Ele não queria reagir, primeiramente porque não achava que tinha o direito, e segundo porque ele não queria revelar sua segunda identidade para o amigo ainda. O último motivo ficou pairando em sua mente depois que ele voltou para a casa, todo ensopado por ter caído em águas profundas. Logo, Peter teve que predizer os passos de Bench em sua próxima caçada por vingança. Ele tinha dinheiro e uma casa, o que mais ele queria depois de todo esse tempo? E então a resposta veio como um sinal dos condenados. Ele se trocou o mais rápido que conseguia, e de seu celular, pesquisou o lugar onde eles poderiam estar. O apartamento de Amanda Whitehouse, a ex-mulher de Bench, era um bocado longe do Queens, então ao chegar lá, ele já esperava o pior.
Entrando pela janela já aberta, ele gritou pelo nome dela. Mas nenhuma resposta. Ele avançou lentamente pelos cômodos, não conseguia ouvir ninguém além da criança dormindo no quarto. No final do corredor, podia ver o quarto da mãe entreaberto. Começou a caminhar pelas paredes até o teto, e quando passou pelo estreito vão, encontrou Amanda sendo sufocada por uma bolha de água criada pelo Homem-Hídrico bem a sua frente. Bench aparentemente não havia percebido a presença do Aranha, então ele usou de um ataque surpresa, dando um chute giratório do teto na cabeça dele. Não adiantou, o pé atravessou a cabeça como se fosse uma poça d’água. Morris riu.
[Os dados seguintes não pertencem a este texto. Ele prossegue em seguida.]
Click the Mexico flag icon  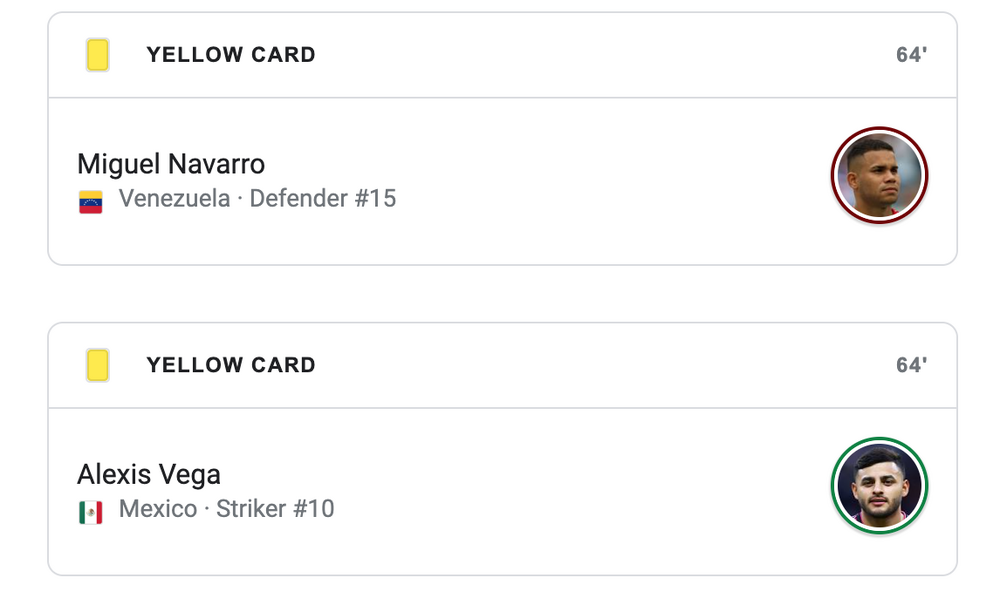tap(91, 512)
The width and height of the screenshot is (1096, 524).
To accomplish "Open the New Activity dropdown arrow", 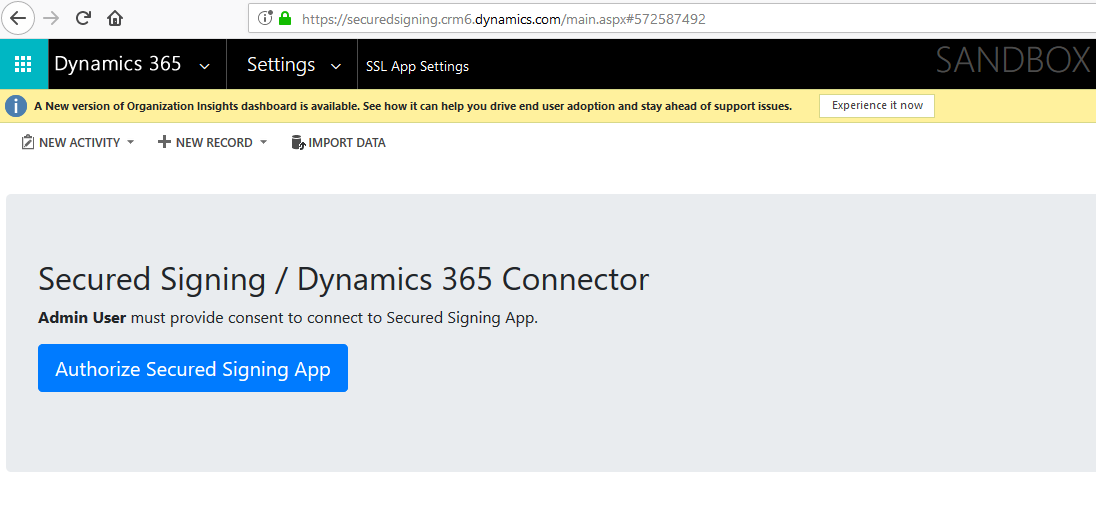I will 130,143.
- Não adianta, aranha — Ele contorceu a cabeça, girando ela para as costas para encará-lo, sem parar o que fazia — Está na hora da responsável por fazer essa família acabar pagar pelo que fez!
- Bench, solta ela, pelo amor de Deus!
- Não! E não é Bench, é Hídrico!
E então, Aranha tentou de toda maneira impedi-lo de afogar Whitehouse, tentou derrubar as pernas, dar socos, arrastá-la para fora, mas ele permanecia imóvel e impassível enquanto suas mãos criavam a bolha que envolviam a cabeça da mulher. Foi então que o herói lembrou de como havia derrotado ele pela primeira vez. Procurou desesperadamente por uma tomada, e quando achou, perfurou a parede do apartamento com um soco e agarrou os fios, arrebentando e puxando-os para próximo do assassino. O Homem-Hídrico percebeu isso, e finalmente soltou a ex-mulher, que não para de cuspir água e hiperventilar, se virando para o cabeça de teia.
- Já chega, Homem-Aranha. Eu vou acabar com você, permanentemente dessa vez.